##### TEXT BLOCK

The sixth season of the American television drama series Scandal was ordered on March 3, 2016, by ABC. It began airing on January 26, 2017, in the United States on ABC. The season includes the 100th episode of the series, being the tenth episode of this season. The season was produced by ABC Studios, in association with ShondaLand Production Company; the showrunner being Shonda Rhimes.

The season continues the story of Olivia Pope's crisis management firm, Olivia Pope & Associates, and its employees, as well as staff at the White House in Washington, D.C. Season six had eleven series regulars, all returning from the previous season, out of which six are part of the original cast of eight regulars from the first season. The season continued to air in the Thursday 9:00 pm timeslot, the same as the previous season, but aired in the mid-season schedule due to Kerry Washington's pregnancy. The episode order was also shortened from 22 to 16 episodes as a result of Washington's pregnancy.

Overview
The series focuses on Olivia Pope and her crisis management firm, Olivia Pope & Associates, and its team, as well as staff at the White House in Washington, D.C., in their efforts to deal with and contain political scandals.

Cast

Main cast 

 Kerry Washington as Olivia Pope  
 Scott Foley as NSA Director Jacob "Jake" Ballard 
 Darby Stanchfield as Chief of Staff Abigail "Abby" Whelan 
 Katie Lowes as Quinn Perkins 
 Guillermo Diaz as Diego "Huck" Muñoz 
 Jeff Perry as Cyrus Beene 
 Joshua Malina as Attorney General David Rosen 
 Bellamy Young as Senator Melody "Mellie" Grant 
 Portia de Rossi as Elizabeth North 
 Joe Morton as Elijah "Eli"/"Rowan" Pope
 Cornelius Smith Jr. as Press Secretary Marcus Walker
 Tony Goldwyn as President Fitzgerald "Fitz" Thomas  Grant III

Recurring cast 
 Kate Burton as Sally Langston 
 George Newbern as Charlie
 Ricardo Chavira as Governor/President-elect Francisco Vargas
 Zoe Perry as Samantha Ruland
 David Warshofsky as Theodore Peus
 Tessie Santiago as Luna Vargas
 Brian Letscher as Tom Larsen
 Matthew Del Negro as Michael Ambruso
 Khandi Alexander as Maya Pope
 Paul Adelstein as Leo Bergen 
 Jessalyn Gilsig as Vanessa Moss
 Saycon Sengbloh as Angela Webster
 Phoebe Neidhardt as Meg Mitchell
 Chelsea Kurtz as Jennifer Fields

Episodes

Production

Development
Scandal was renewed for a sixth season on March 3, 2016, by ABC. The series continued to air at Thursdays in the timeslot 9 p.m. E.T. like the previous season. Production began in July, confirmed by executive-producer Tom Verica. After Kerry Washington announced that she was pregnant again, TVLine reported that ABC was considering moving the show's premiere to midseason. In addition, the episode order for the sixth season was reduced from 22 to 16 episodes. During ABC's annual upfront presentation in May, it was announced that Scandal will premiere during midseason, following a fall run of the new series Notorious. Production began on July 13, 2016, with director and executive producer Tom Verica announcing that the crew was scouting for filming locations. The table read for the premiere was on July 26, 2016, with filming starting soon after. A teaser trailer was released on November 1, 2016, on YouTube. An official trailer for the sixth season was released by ABC on November 3, 2016. The season began airing on January 26, 2017. A promotional poster was released by ABC on November 29, 2016. On February 10, 2017, ABC announced that the series had been renewed for a seventh season. It was later announced it will be the final season.

##########
##### GIVEN DATA

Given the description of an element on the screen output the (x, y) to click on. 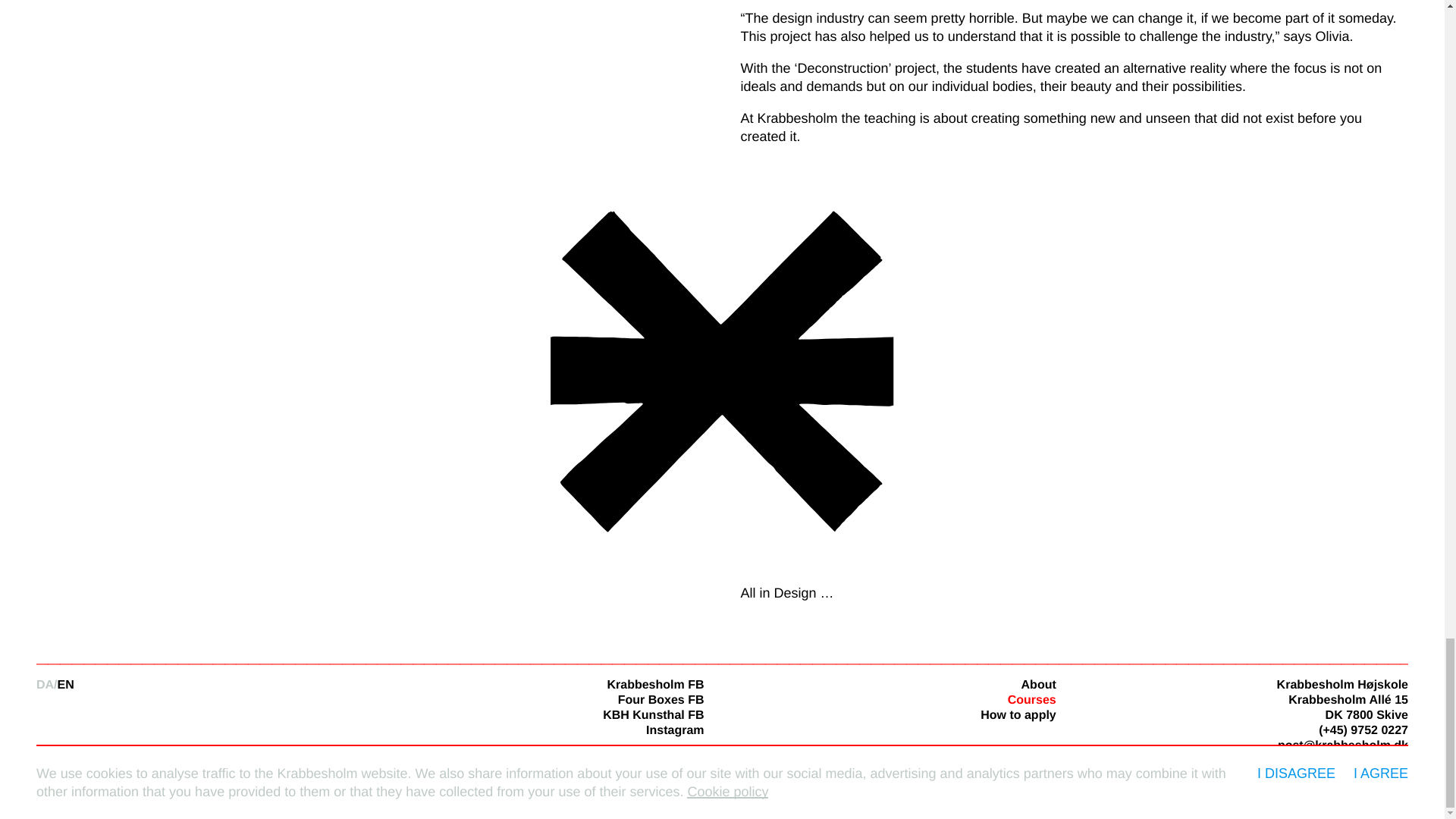
DA (47, 684)
About (1039, 684)
Go to previous post (721, 538)
Instagram (674, 730)
KBH Kunsthal FB (652, 715)
Courses (1032, 699)
Krabbesholm FB (655, 684)
How to apply (1018, 715)
Four Boxes FB (660, 699)
Given the description of an element on the screen output the (x, y) to click on. 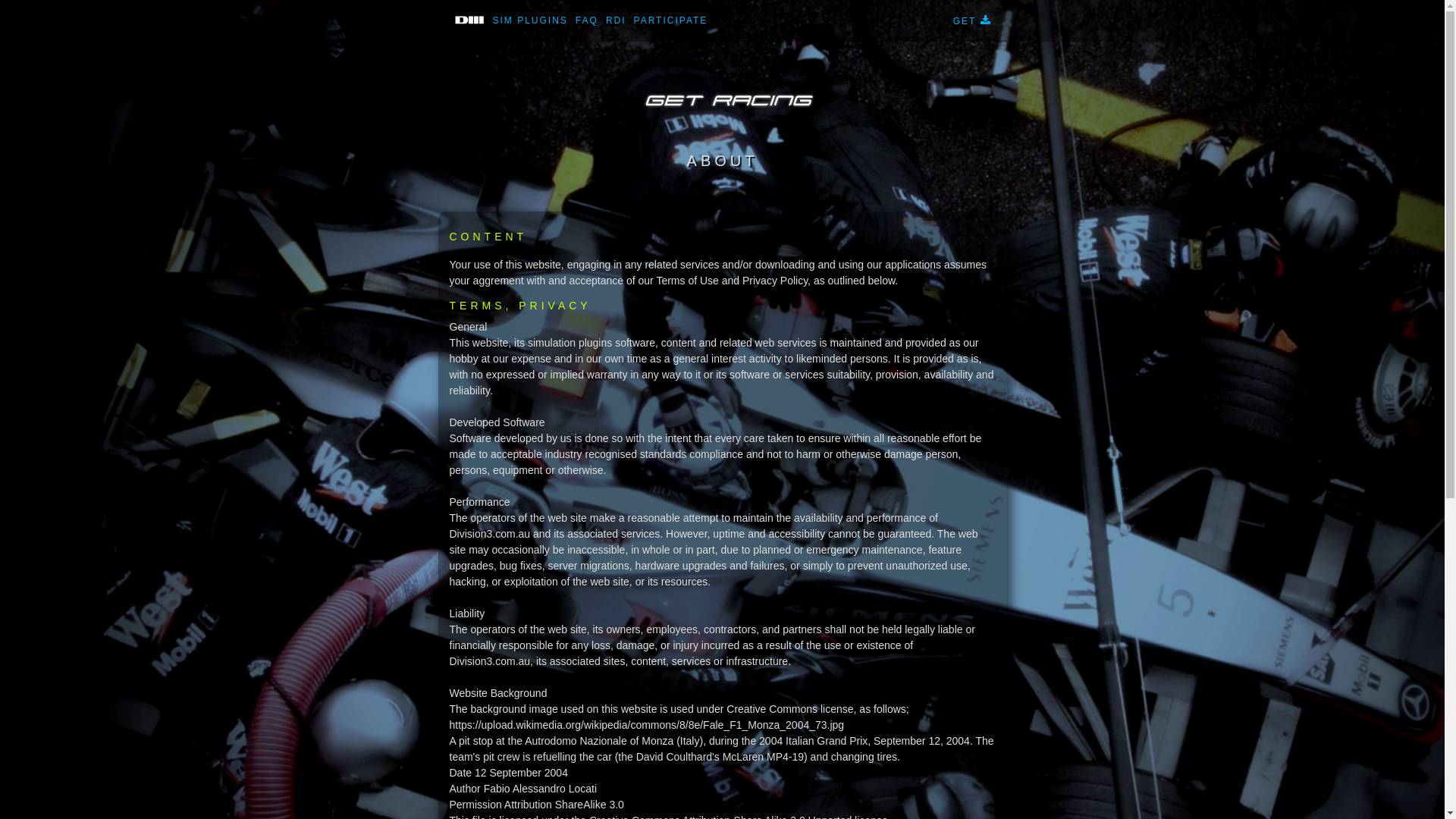
SIM PLUGINS Element type: text (529, 20)
RDI Element type: text (616, 20)
FAQ Element type: text (586, 20)
PARTICIPATE Element type: text (671, 20)
GET Element type: text (972, 20)
Given the description of an element on the screen output the (x, y) to click on. 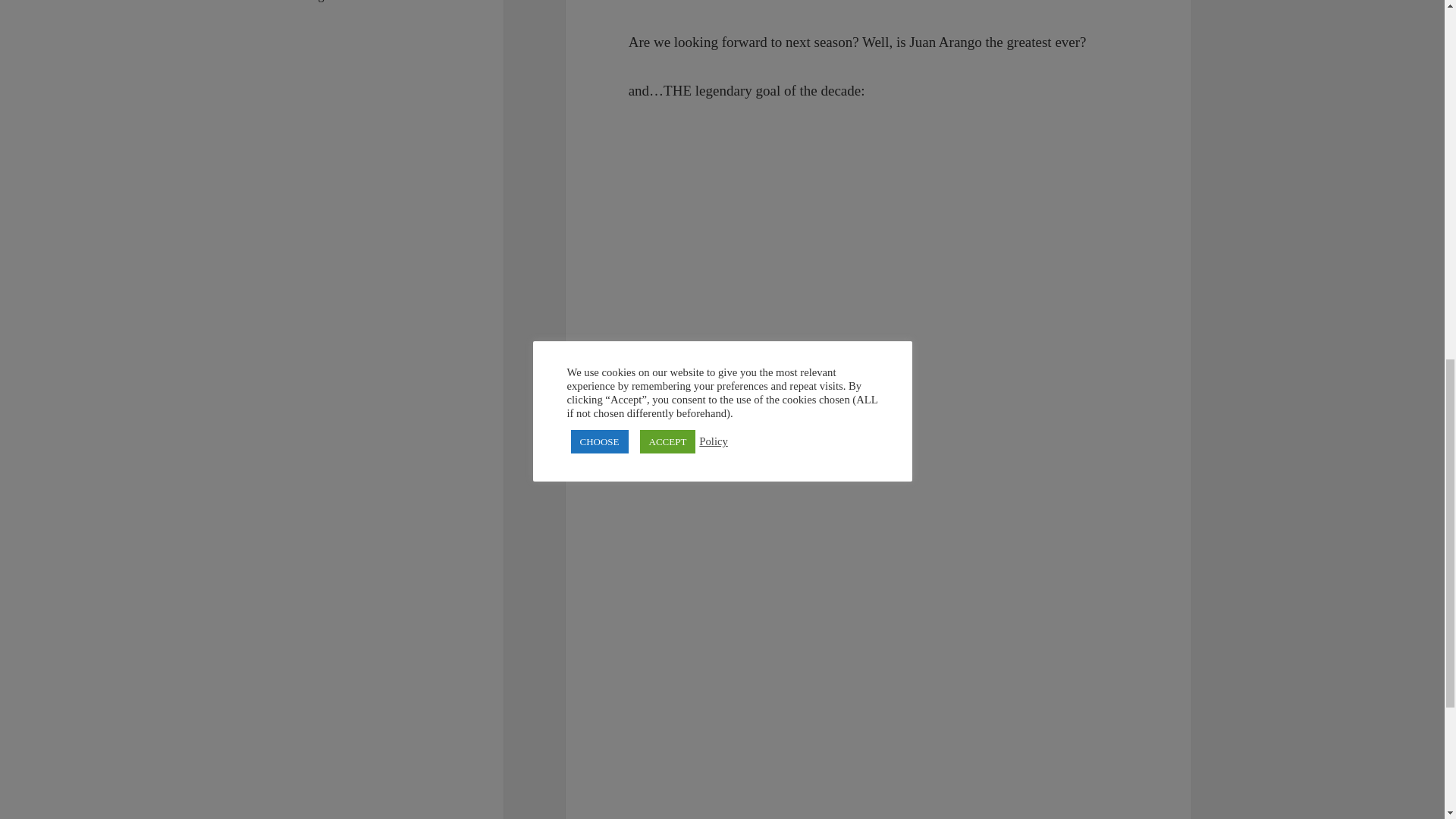
WordPress.org (288, 0)
Given the description of an element on the screen output the (x, y) to click on. 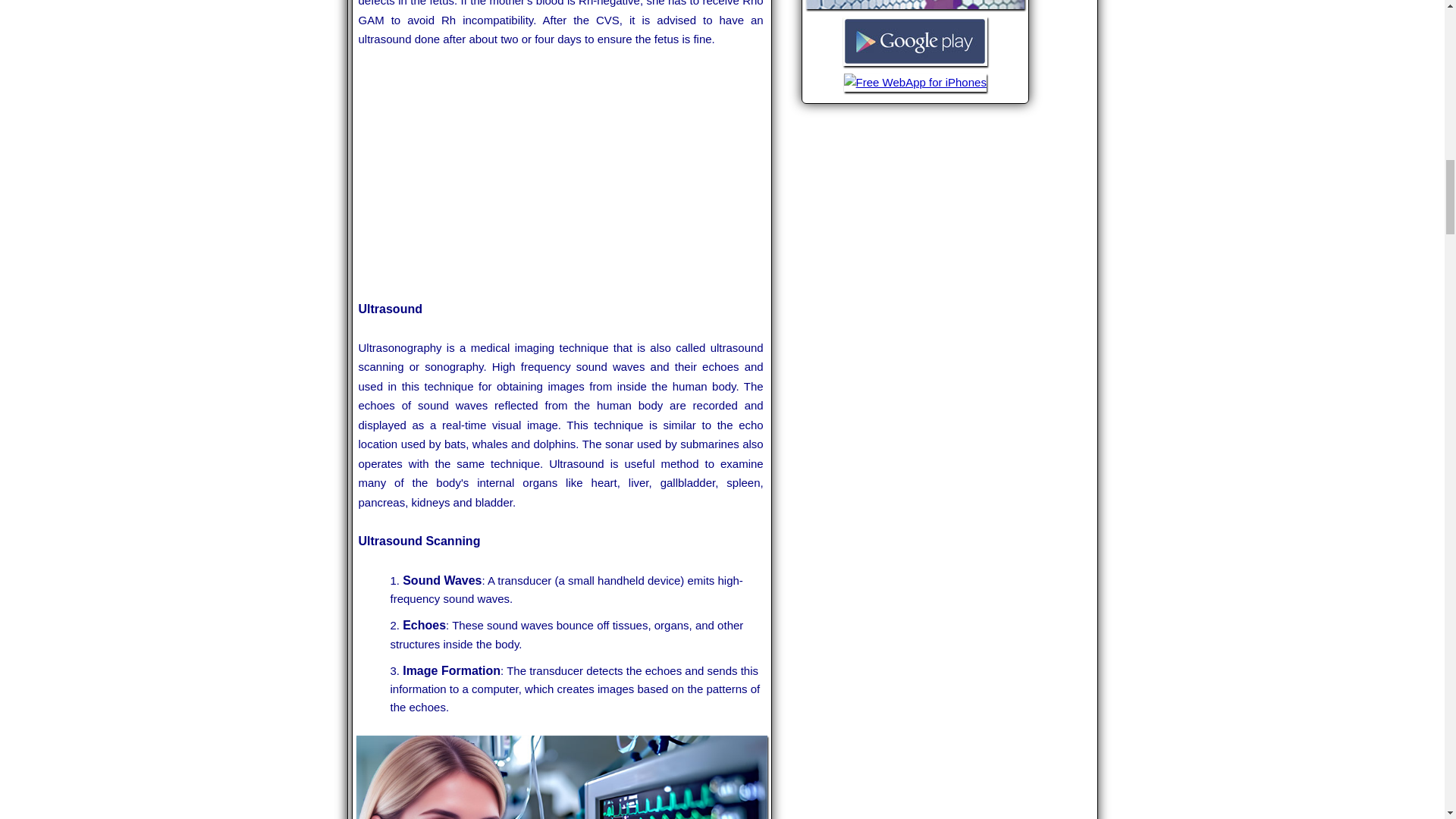
Free WebApp for Apple iPhones (915, 89)
Advertisement (561, 173)
Check all your health queries right from your mobile (915, 6)
Free Android Health App (915, 63)
Given the description of an element on the screen output the (x, y) to click on. 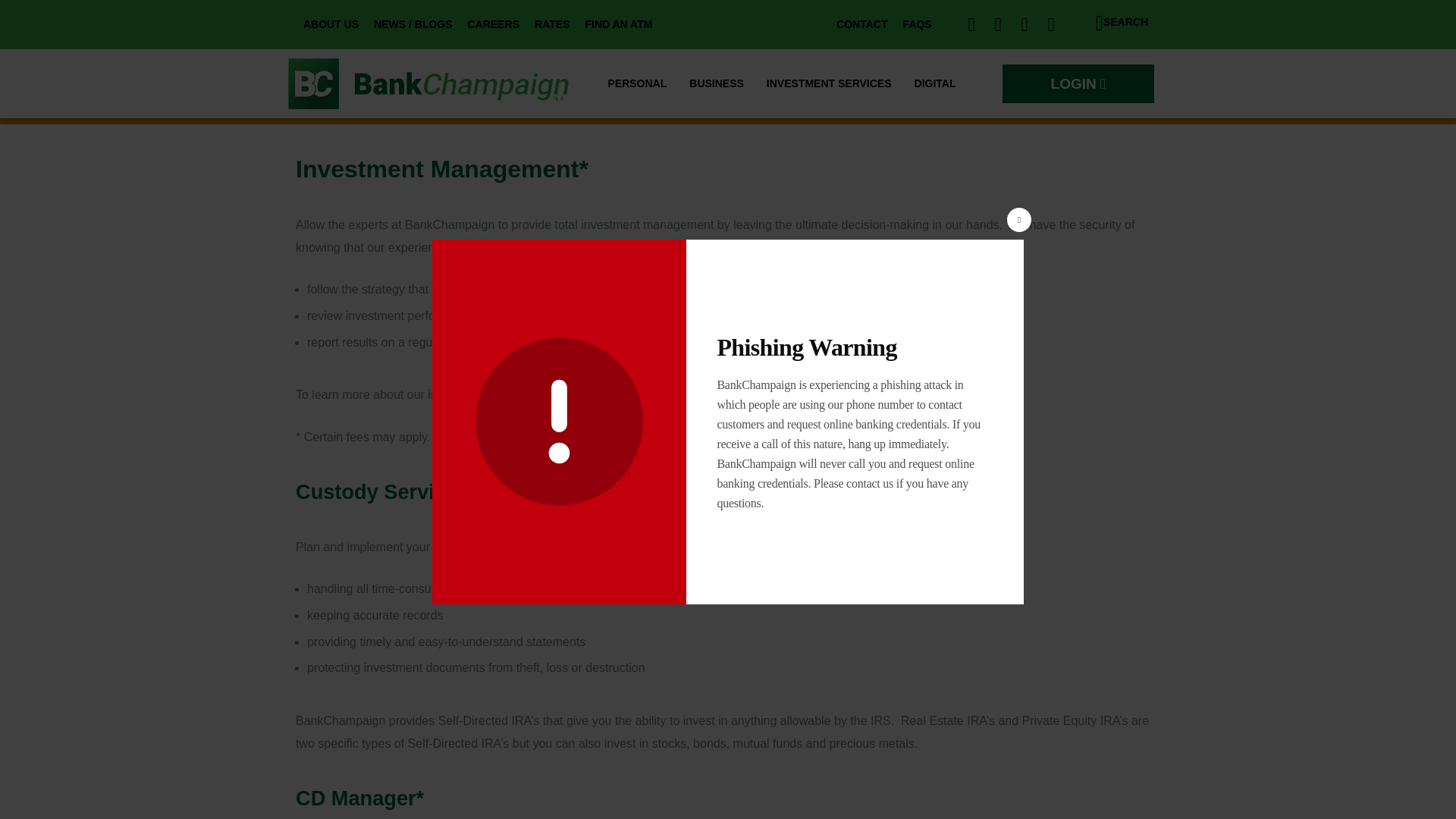
FIND AN ATM (617, 23)
RATES (551, 23)
PERSONAL (636, 83)
BUSINESS (716, 83)
ABOUT US (330, 23)
CAREERS (493, 23)
Facebook-f (971, 24)
Linkedin-in (1023, 24)
FAQS (917, 23)
X-twitter (997, 24)
Given the description of an element on the screen output the (x, y) to click on. 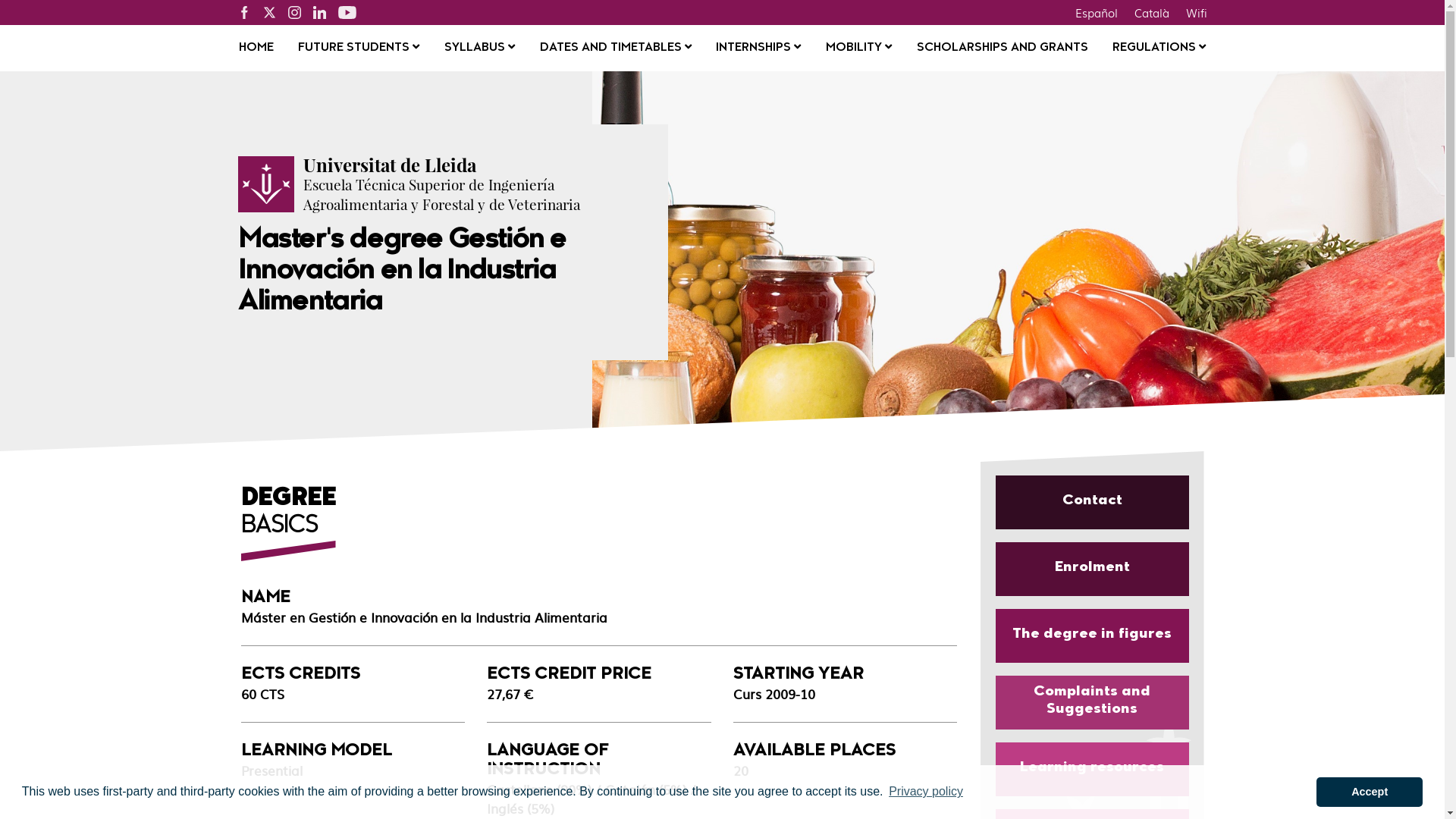
Wifi Element type: text (1195, 12)
FUTURE STUDENTS Element type: text (358, 48)
Accept Element type: text (1369, 791)
INTERNSHIPS Element type: text (757, 48)
HOME Element type: text (255, 48)
Privacy policy Element type: text (925, 791)
SYLLABUS Element type: text (479, 48)
SCHOLARSHIPS AND GRANTS Element type: text (1002, 48)
MOBILITY Element type: text (858, 48)
REGULATIONS Element type: text (1158, 48)
DATES AND TIMETABLES Element type: text (615, 48)
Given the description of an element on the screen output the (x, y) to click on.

##########

> [TASKS AND EXERCISES]:
1. According to the article about Scandal's sixth season, on what date was the table read for the premiere held?
2. Please carry the article about Scandal's sixth season forward from its last sentence.
The lines have no connection to the article about the sixth season of Scandal.

> [ANSWERS TO THE PROBLEMS]:
1. July 26, 2016.

2.
Writing
When talking about the presidential campaign storyline in the show, showrunner Shonda Rhimes talked to The Hollywood Reporter about the character Fitzgerald Thomas Grant III not being president anymore. She said "I can't tell you any of that—but there is a plan. Tony is not going anywhere; where would he go?!". Other cast members spoke their opinion about Grant's next arc without the presidency. Tony Goldwyn, the actor playing Fitz, commented "He'll be much happier as the post-president than as the president." Jeff Perry, playing Cyrus Beene, said that "I'd love our show to invent a great role for a president after he's out of office that would reverberate back to the real world." Executive producer Betsy Beers voiced her excitement about the character doing "anything he wanted". Other cast members compared Fitz's next move with former U.S. presidents Jimmy Carter and Bill Clinton.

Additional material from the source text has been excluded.